Rajeev Bagga‘s quest for gold faltered at the final hurdle when he was narrowly beaten (16-21, 21-17, 20-22) by Artemy Karpov of Russia.
The result is Bagga’s first defeat to any Deaf competitor in 20 years of competition and his silver medal follows Singles gold at the previous five Deaflympics.
Bagga was a point away from glory at 20-19. But the Russian was returning Rajeev’s smashes strongly and made it 20-all, before edging ahead to 21.
On the vital point, Karpov played a light drop serve which Bagga left, and it ooked to have landed out. But the umpire judged that the shuttlecock had fallen onto the line and Karpov fell to his knees in triumph.

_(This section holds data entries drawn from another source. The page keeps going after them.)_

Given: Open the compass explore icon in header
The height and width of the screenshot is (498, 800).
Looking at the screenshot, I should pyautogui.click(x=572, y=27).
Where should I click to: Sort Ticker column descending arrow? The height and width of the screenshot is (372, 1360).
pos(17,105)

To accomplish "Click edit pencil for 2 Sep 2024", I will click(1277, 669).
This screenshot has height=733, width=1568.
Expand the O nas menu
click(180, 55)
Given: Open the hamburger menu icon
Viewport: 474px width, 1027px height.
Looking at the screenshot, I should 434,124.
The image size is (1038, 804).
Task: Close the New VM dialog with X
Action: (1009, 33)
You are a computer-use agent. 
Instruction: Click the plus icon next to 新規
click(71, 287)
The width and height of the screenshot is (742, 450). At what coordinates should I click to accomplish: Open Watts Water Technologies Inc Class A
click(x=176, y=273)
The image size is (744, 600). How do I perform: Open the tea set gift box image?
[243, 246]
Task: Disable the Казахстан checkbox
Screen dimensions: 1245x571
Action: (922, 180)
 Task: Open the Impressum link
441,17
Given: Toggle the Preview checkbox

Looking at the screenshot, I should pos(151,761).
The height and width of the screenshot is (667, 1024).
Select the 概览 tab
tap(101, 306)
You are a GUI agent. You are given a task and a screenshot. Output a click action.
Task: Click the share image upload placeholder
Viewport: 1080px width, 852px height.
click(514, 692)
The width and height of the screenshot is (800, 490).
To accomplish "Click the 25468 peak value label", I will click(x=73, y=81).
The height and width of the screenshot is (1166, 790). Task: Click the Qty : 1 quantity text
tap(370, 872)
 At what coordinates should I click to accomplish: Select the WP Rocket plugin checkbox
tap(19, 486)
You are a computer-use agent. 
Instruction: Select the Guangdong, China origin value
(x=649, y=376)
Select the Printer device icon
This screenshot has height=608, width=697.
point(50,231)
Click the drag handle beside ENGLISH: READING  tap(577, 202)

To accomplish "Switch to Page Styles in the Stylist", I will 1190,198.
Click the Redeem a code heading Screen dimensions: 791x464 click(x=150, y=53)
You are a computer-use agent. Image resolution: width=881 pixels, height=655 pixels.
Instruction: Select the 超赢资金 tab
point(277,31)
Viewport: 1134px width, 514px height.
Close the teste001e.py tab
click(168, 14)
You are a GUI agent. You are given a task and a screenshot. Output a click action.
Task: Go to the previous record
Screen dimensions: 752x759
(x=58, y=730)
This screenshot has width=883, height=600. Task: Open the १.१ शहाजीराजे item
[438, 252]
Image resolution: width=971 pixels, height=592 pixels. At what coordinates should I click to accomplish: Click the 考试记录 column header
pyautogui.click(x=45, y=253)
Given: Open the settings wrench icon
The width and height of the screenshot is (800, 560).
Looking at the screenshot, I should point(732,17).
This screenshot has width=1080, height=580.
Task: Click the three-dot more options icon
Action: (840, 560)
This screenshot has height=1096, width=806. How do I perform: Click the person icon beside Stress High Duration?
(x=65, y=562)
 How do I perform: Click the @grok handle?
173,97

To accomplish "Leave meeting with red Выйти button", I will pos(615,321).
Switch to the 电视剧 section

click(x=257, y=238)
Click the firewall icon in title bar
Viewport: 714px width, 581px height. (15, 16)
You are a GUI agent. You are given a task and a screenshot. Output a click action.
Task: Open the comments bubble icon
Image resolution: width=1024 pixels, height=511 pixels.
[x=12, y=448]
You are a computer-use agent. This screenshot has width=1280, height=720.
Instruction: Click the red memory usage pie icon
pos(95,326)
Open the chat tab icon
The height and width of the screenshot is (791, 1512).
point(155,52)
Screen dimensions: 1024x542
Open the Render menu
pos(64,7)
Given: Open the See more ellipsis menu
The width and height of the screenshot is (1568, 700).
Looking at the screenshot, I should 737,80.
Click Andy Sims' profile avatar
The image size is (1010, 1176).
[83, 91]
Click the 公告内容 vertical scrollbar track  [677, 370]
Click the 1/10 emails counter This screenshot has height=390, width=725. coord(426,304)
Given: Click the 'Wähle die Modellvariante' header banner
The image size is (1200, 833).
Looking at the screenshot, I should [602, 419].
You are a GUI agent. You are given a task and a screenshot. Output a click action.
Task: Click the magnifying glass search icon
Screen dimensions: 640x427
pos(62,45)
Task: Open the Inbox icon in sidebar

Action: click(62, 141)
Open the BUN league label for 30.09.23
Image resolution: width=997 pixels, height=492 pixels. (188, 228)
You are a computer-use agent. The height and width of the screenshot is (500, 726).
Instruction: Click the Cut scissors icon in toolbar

Karpov – on a reputed €100,000 to win the title – took the first set when a netted Bagga backhand gave him a match point, which he took.
Immediately after the set, Team GB Badminton Manager Janet Thompson had to stride onto court to ask for a third Russian official to be removed, as only two are permitted courtside.
In the second set, Bagga went from 11-15 down to 18-15 ahead and took the set five points later when he had Karpov straining and failing with a shot from the floor.
The quality of the badminton on show was superb and the two players exchanged the early points with some fierce rallies in the final set.
Karpov stayed in touch with Bagga throughout the last set and it really was very close to call. The British fans in the gallery were about to explode when Bagga reached 20 points but it was not to be.
Rajeev – who first won gold in Christchurch 1989 and carried his run through Sofia 1993, Copenhagen 1997. Rome 2001 and Melbourne 2005 – afterwards donated his silver medal to Lithuanian competitor Tomas DovyDaitis who had badly damaged his ankle in competition.
As one onlooker commented, “Rajeev may have lost the gold but he still has a heart of gold”.
Team GB Badminton were in unison afterwards to point out that 22 year-old Karpov had been extremely well supported by the Russian structure. A five-month training programme was fully funded and his salary was understood to be covered during that period.
There was also disappointment in the Men’s Doubles as Bagga and Carl Sadler lost their Bronze medal play-off match to a Korean pairing Lee and Sin in three sets.
Serena Blackburn made a late surge up the field to bag a bronze for GB in the Women’s Marathon.
Serena had finished third in the most recent World Deaf Athletics Championships and proved that result was no fluke by passing three runners in the last five kilometres to move from sixth place up to the bronze position.
Serena had left the Team GB base before 4am for the 6am start outside Taipei but this inconvenience was worth enduring to be on the podium.
Team GB Athletics Manager Brian Kokoruwe was delighted with Serena’s “amazing determination” and the medal caps a good haul for his squad, who have two silvers and two bronzes from Taipei.
Timothy Stones was one of the runners to complete the Men’s Marathon. A number of runners dropped out in the punishing heat and humidity.
Brian K explained that Timothy had travelled to Taipei from his base in South Africa, “where it is a completely different climate at the moment, so he’s done really well to stick it out in today’s conditions”.
Team GB continued their recent good form to finish top of the 9-16th play-offs. In their last game of the Deaflympics, the 2005 Champions beat Spain 3-0.
An own goal set GB on their way and further strikes from Jamie Clarke and Chris Beech sealed a comfortable win and left the squad thinking of what might have been.
Team GB completed their matches today (Andrew Calloway narrowly losing 3-2) but the squad will put Taipei 2009 down to experience as they look ahead to Athens 2013.